Fast Assembly of Curved Structures from Flat Configuration

Abstract

Imagine deploying an emergency shelter that transitions seamlessly from a flat configuration to a lifted structure, or a folded robot that is sent through a tunnel and subsequently activated to expand into a larger form at the endpoint, with a single, collective pull of strings. This scenario raises two critical questions: (i) how to decompose the structure into a flat state that encodes the 3D geometry, and (ii) where to place strings through the unit modules to achieve complete actuation. Although these questions have been explored individually, comprehensive solutions remain scarce. To address this challenge, this thesis presents a computational approach for designing freeform structures that can be rapidly assembled from initially flat configurations by a single string pull.
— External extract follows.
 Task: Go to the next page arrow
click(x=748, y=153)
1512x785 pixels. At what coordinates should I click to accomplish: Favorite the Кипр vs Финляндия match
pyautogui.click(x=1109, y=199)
Target structures are decomposed into rigid, spatially varied quad tiles optimized to approximate a user-provided surface, forming a flat mechanical linkage. A two-step algorithm is then applied to determine a physically realizable string path that controls only a subset of tiles, enabling smooth actuation from flat to assembled configuration. First, the minimal subset of tiles required for string control is computed by considering both the structure’s geometry and inter-tile interactions. Second, a valid string path is identified through these tiles that minimizes friction, thereby transforming the flat linkage into the target 3D form upon tightening a single string. The resulting designs can be manufactured in flat form using computational fabrication techniques: such as 3D printing, CNC milling, or molding, thereby simplifying both production and transportation. Validation is provided through a series of physical prototypes and application case studies, ranging from medical devices and space shelters to large-scale architectural installations.